Where the line containing "This screenshot has width=961, height=600." appears in the entries below, begin there and output every line through the last, exactly, minus the pictures.
┌─ Extracted records
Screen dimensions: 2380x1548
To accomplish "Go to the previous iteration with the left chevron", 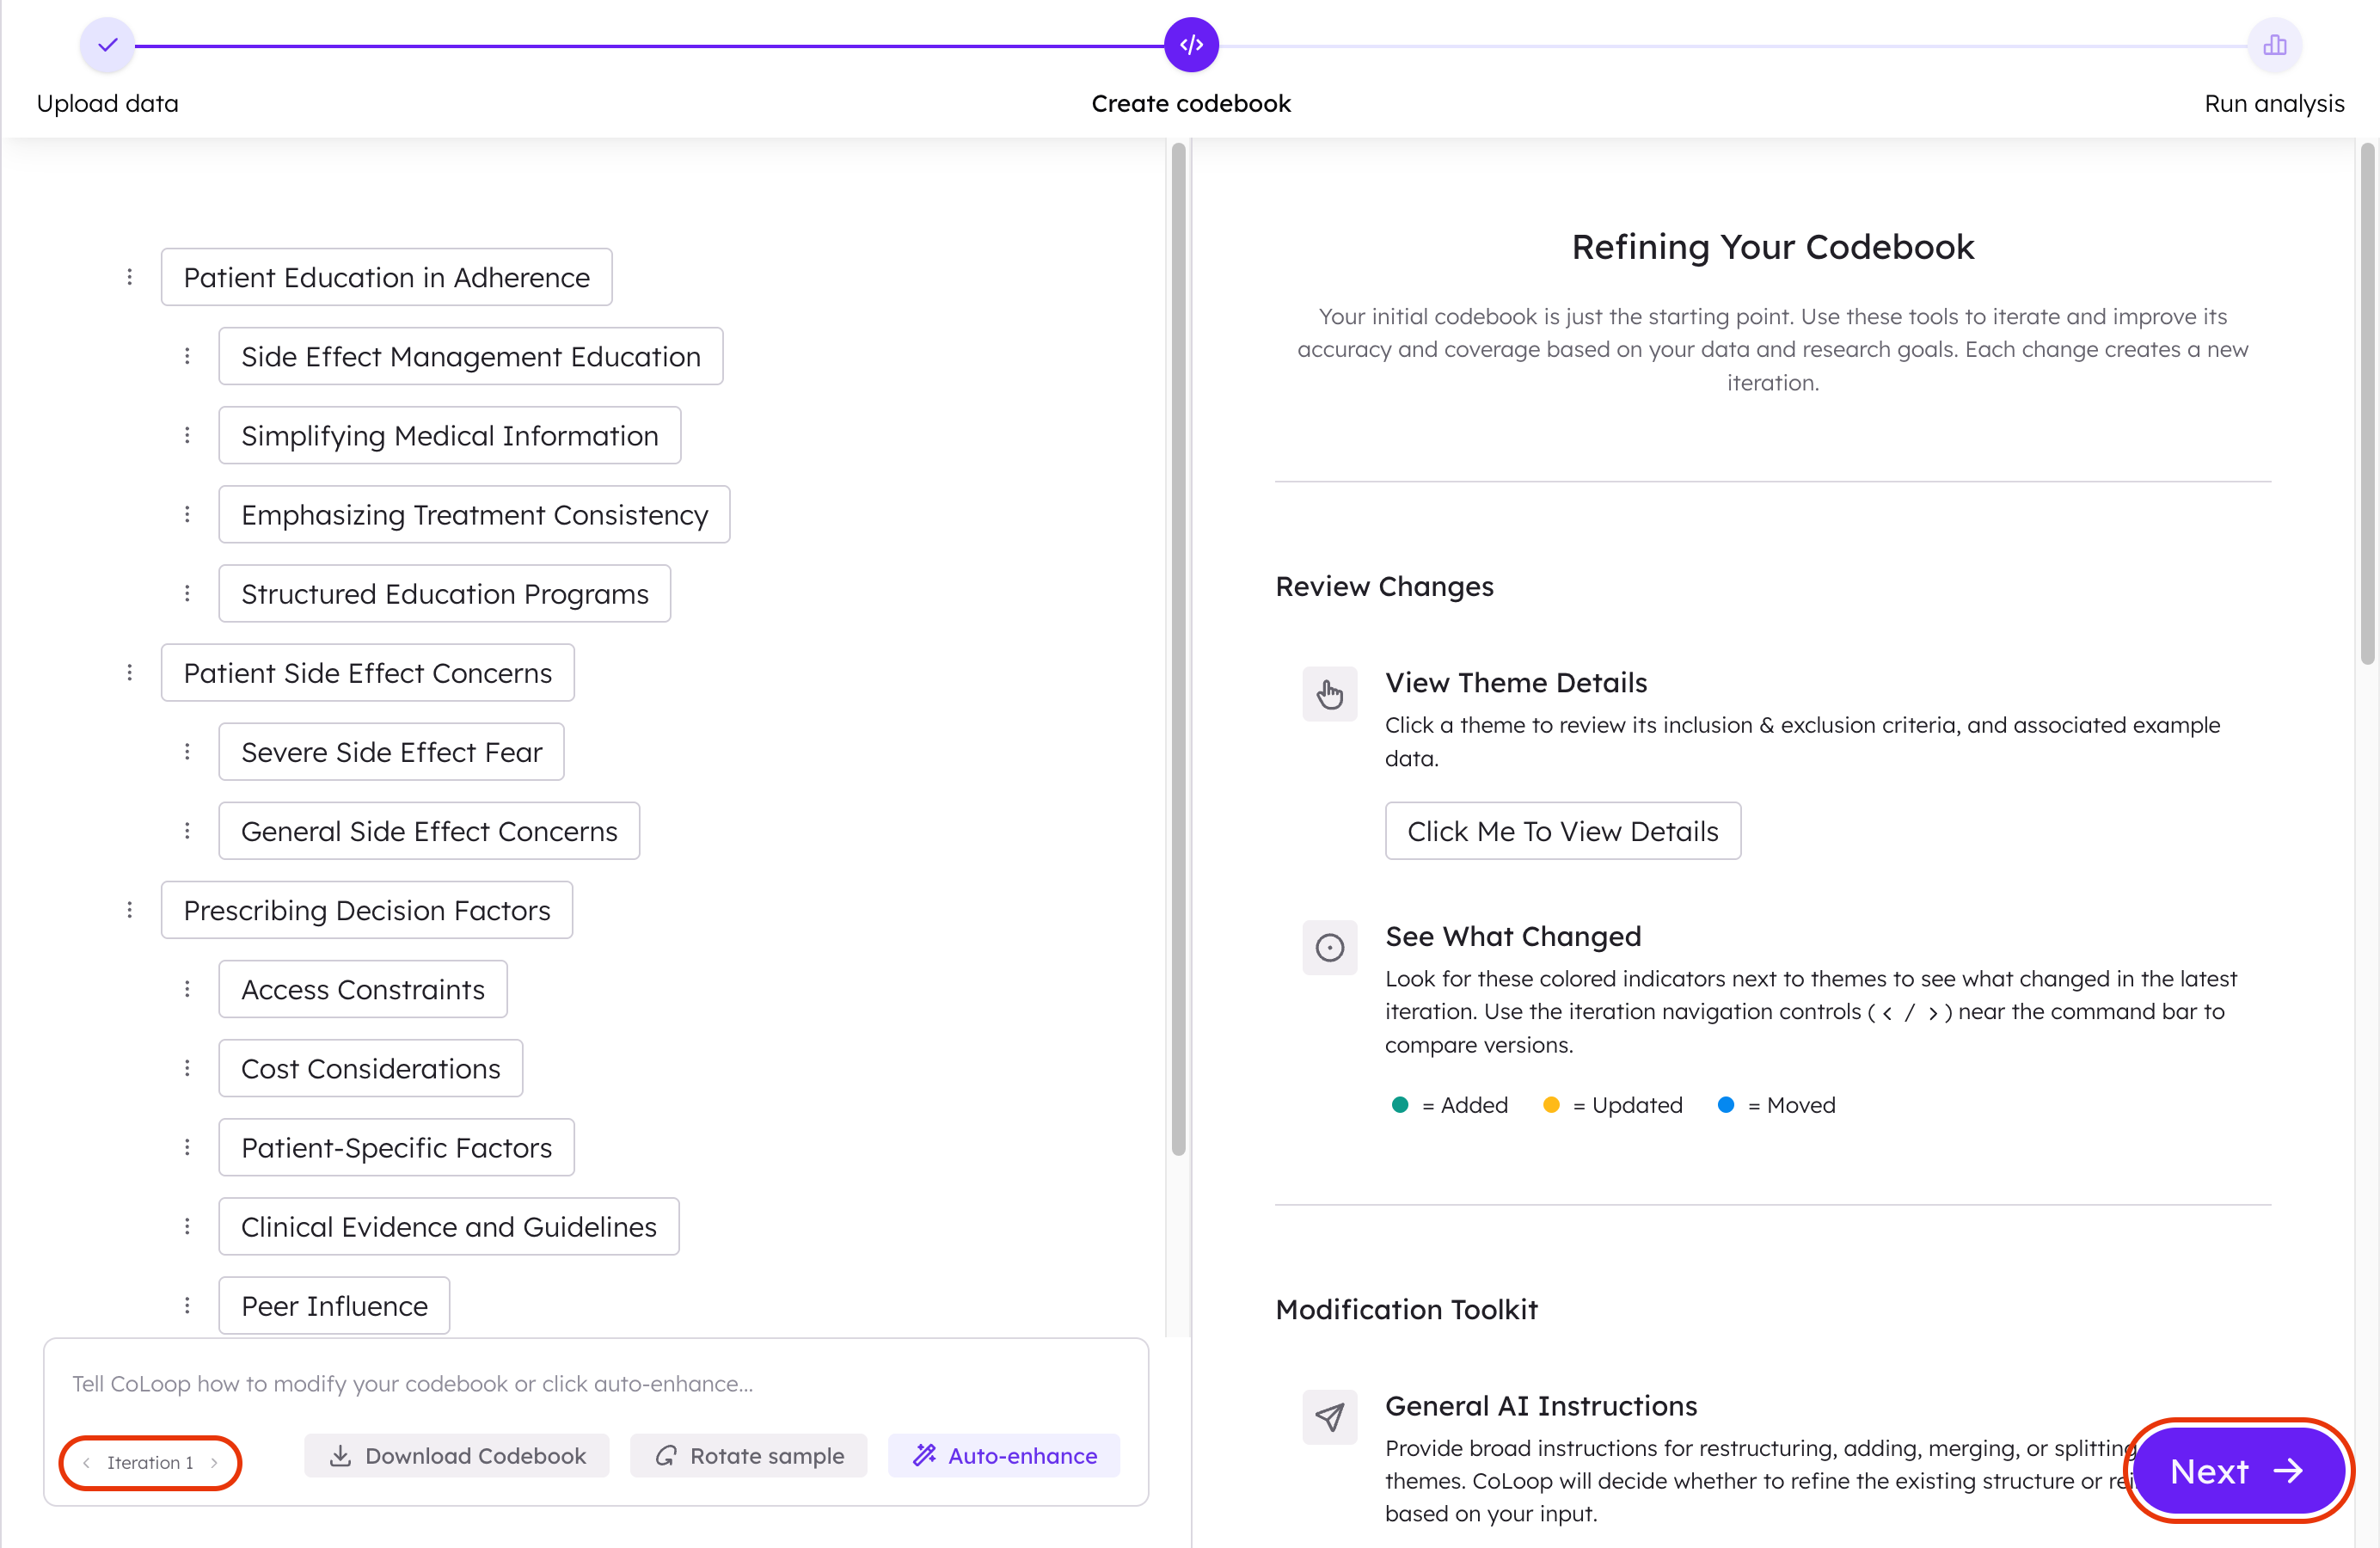I will click(x=87, y=1463).
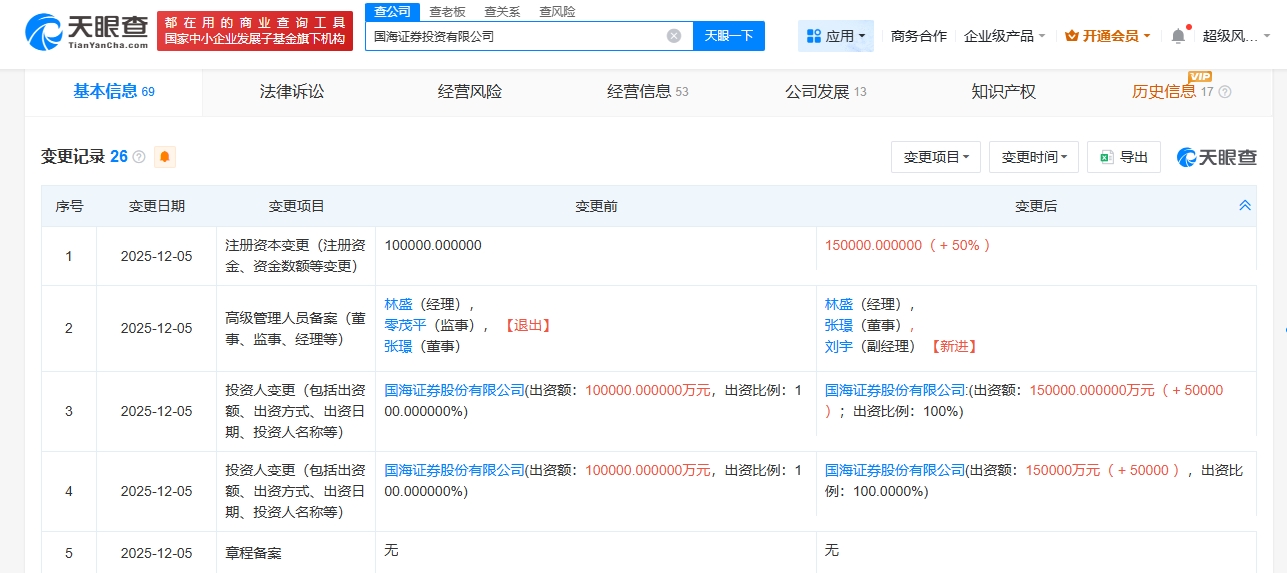This screenshot has width=1287, height=573.
Task: Open the notification bell in header
Action: pyautogui.click(x=1178, y=36)
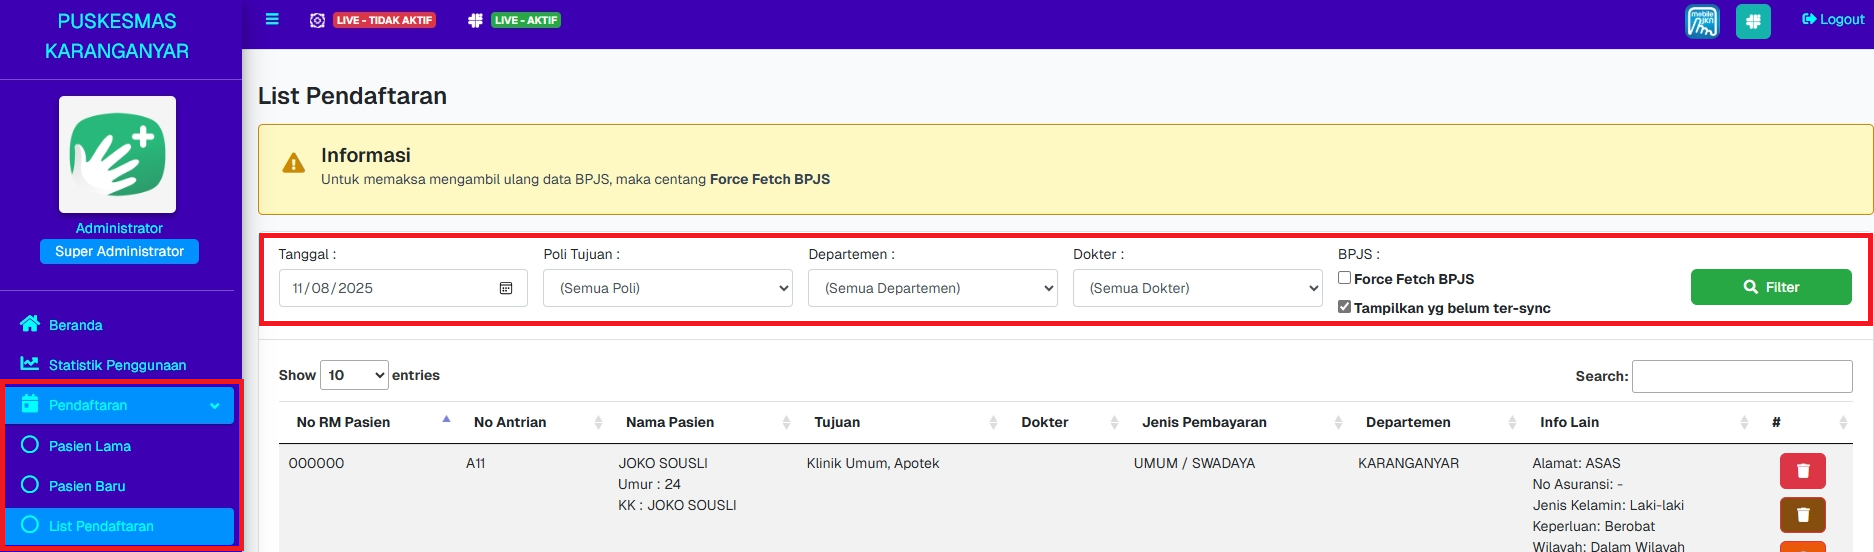
Task: Click the LIVE - TIDAK AKTIF status badge
Action: [384, 20]
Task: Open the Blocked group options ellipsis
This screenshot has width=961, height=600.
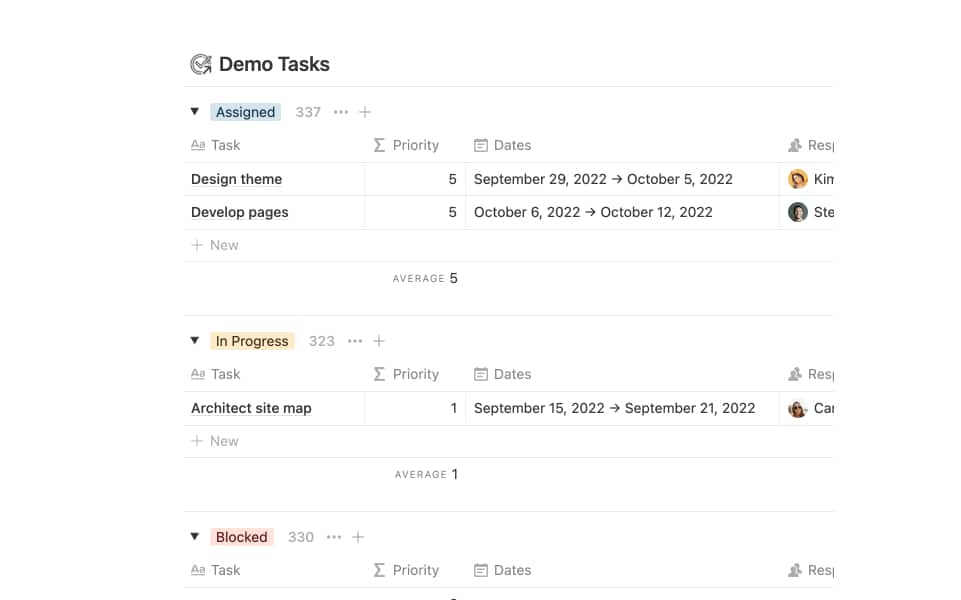Action: click(334, 537)
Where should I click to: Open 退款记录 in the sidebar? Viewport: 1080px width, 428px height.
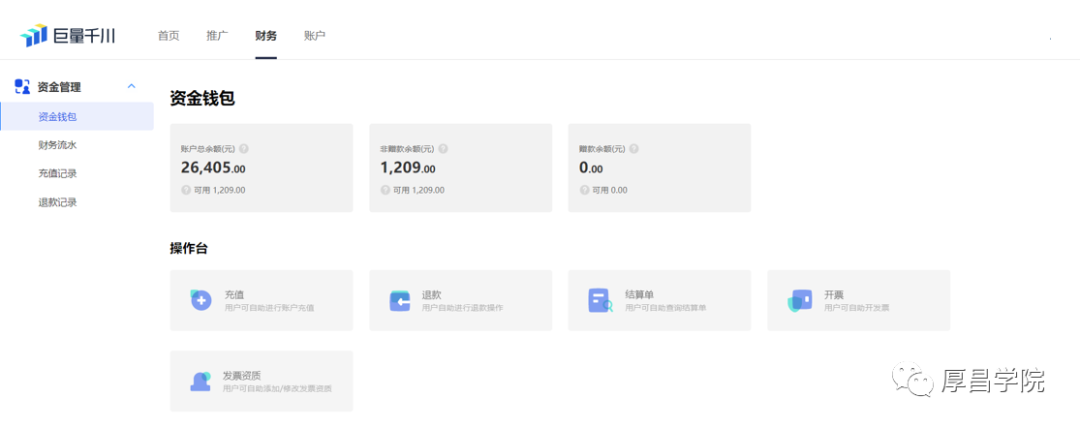pyautogui.click(x=57, y=203)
└─
▶ [Task answer]
This screenshot has width=961, height=600.
Action: click(334, 537)
Where should I click to: Open 退款记录 in the sidebar? Viewport: 1080px width, 428px height.
pyautogui.click(x=57, y=203)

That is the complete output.